▸ About this exercise: Nothing but an exact copy is asked for: the lines in the material below from the one with "Production & design: Webbpartner (187, 2010)" through the one with "メニュー (911, 41)", pictures excluded.

▸ Available data:
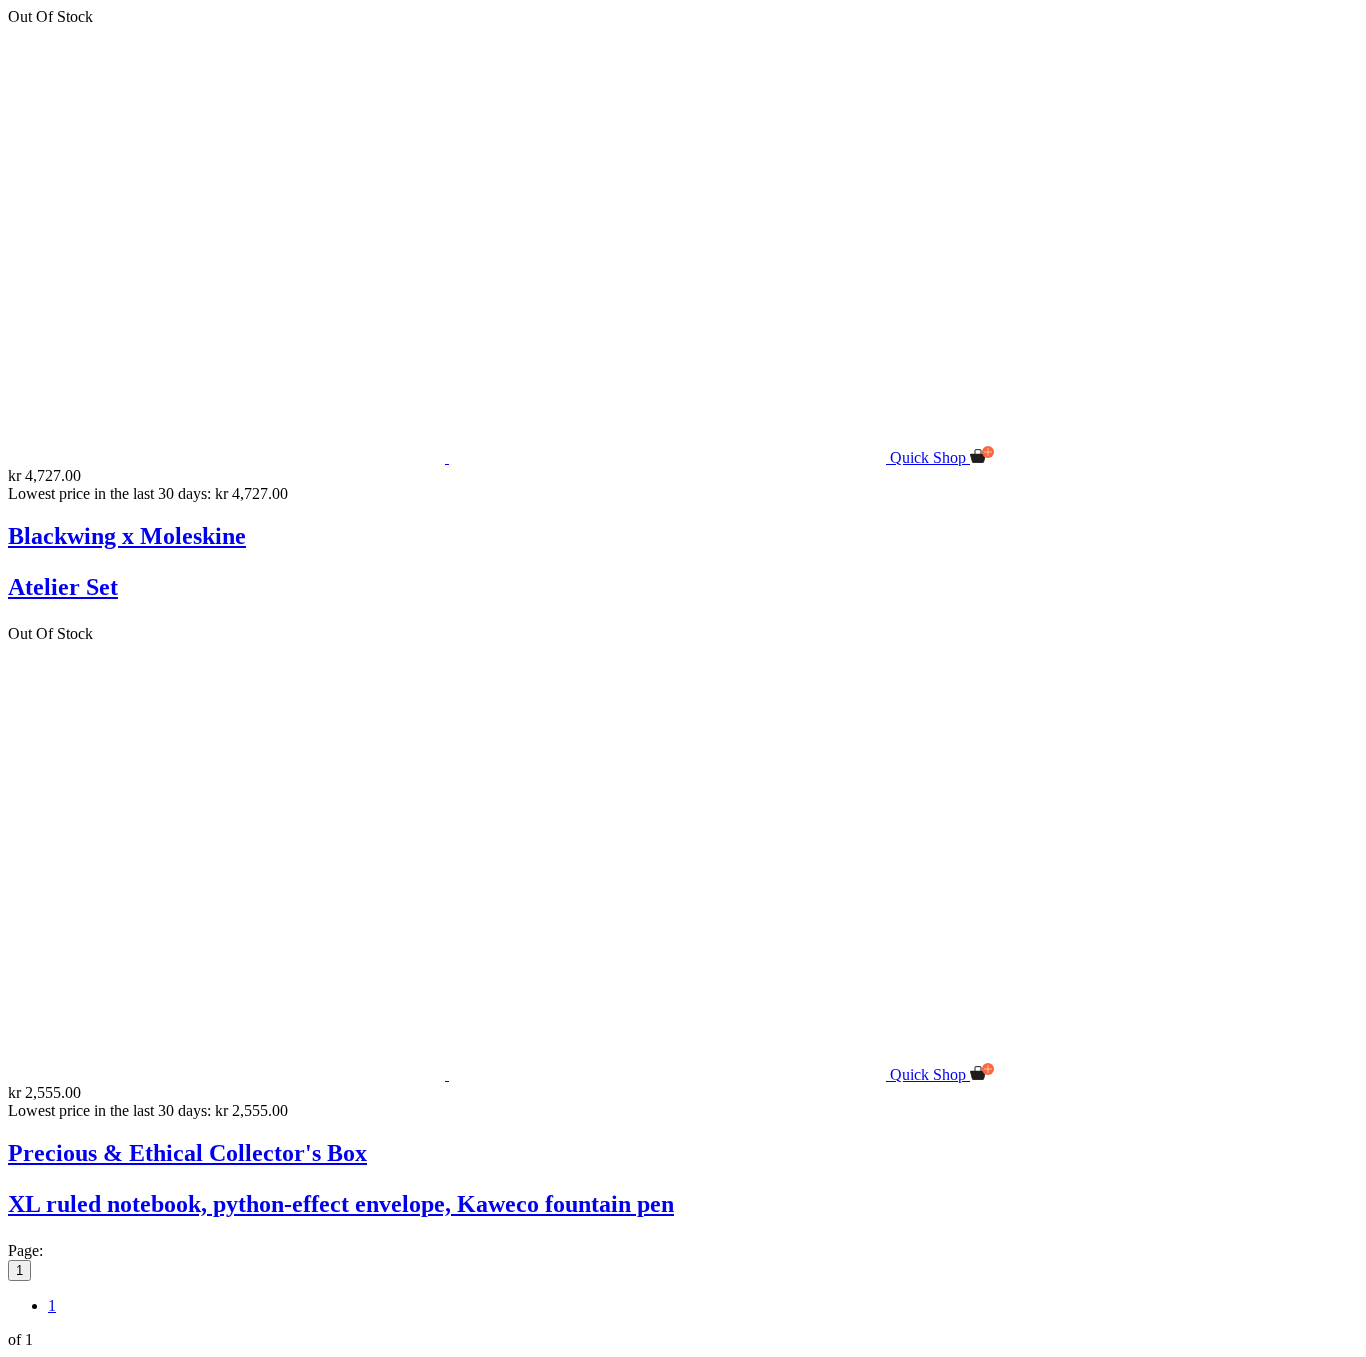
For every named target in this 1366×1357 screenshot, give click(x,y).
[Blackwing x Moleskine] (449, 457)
--
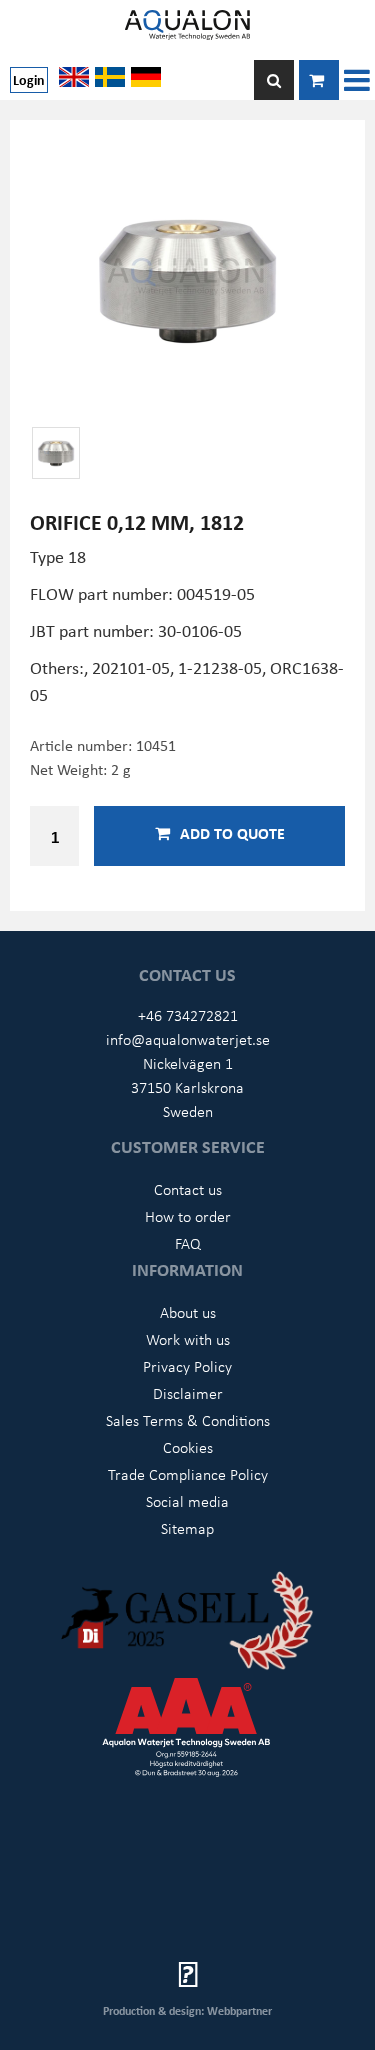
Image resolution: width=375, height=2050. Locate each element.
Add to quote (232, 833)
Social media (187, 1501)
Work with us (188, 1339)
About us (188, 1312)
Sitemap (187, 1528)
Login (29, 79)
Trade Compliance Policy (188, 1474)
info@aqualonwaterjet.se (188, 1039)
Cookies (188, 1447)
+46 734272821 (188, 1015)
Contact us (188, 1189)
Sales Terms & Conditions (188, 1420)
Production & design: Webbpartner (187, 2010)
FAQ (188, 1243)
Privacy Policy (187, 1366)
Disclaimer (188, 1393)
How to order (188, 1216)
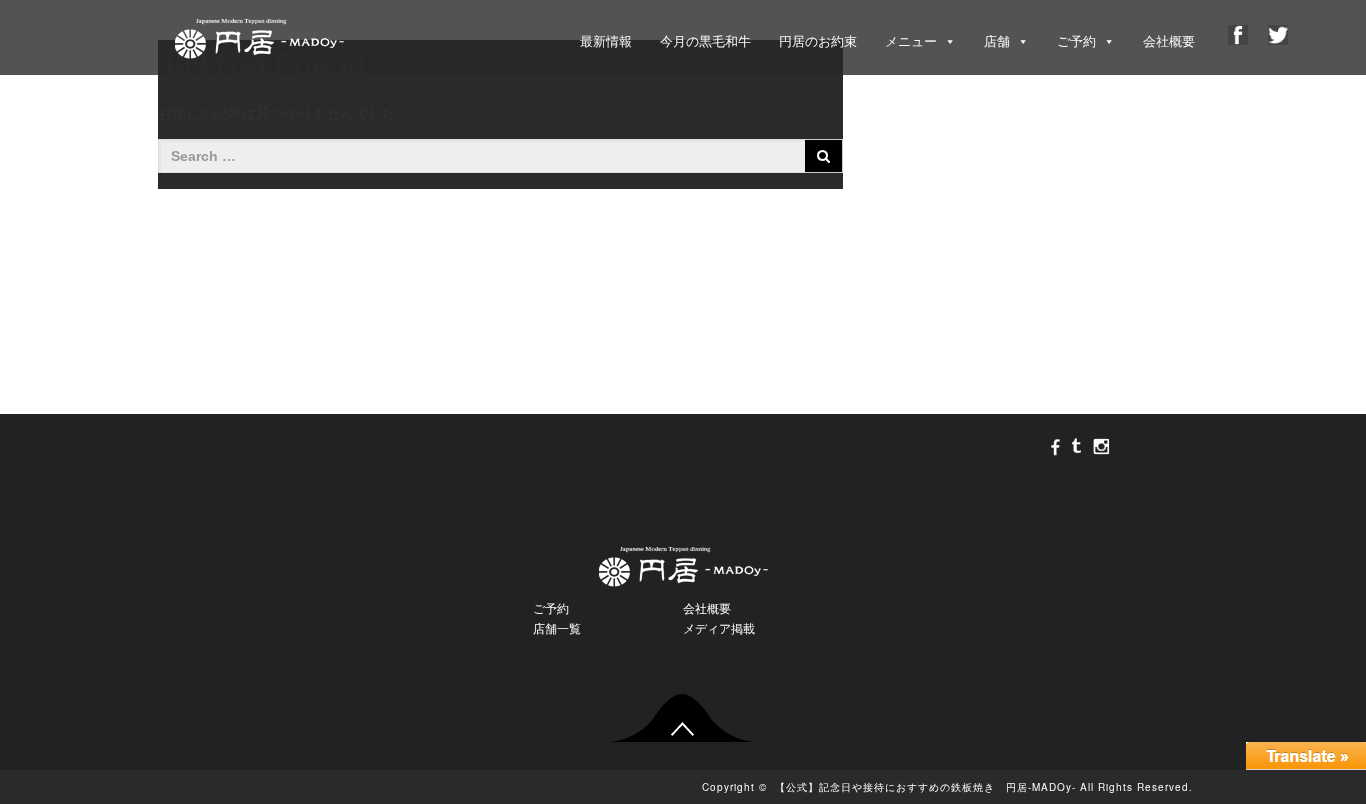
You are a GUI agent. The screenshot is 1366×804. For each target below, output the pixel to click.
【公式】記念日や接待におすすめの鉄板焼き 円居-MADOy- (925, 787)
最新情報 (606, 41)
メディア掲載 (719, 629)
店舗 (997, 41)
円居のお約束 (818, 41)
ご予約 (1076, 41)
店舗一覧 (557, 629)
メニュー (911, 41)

▸ Exercise solution:
Production & design: Webbpartner (187, 2010)
FAQ (188, 1243)
Privacy Policy (187, 1366)
Disclaimer (188, 1393)
How to order (188, 1216)
You are a GUI agent. The screenshot is 1366×804. For each target below, output the pixel to click.
【公式】記念日や接待におすすめの鉄板焼き 円居-MADOy- (925, 787)
最新情報 (606, 41)
メディア掲載 (719, 629)
店舗 (997, 41)
円居のお約束 (818, 41)
ご予約 (1076, 41)
店舗一覧 (557, 629)
メニュー (911, 41)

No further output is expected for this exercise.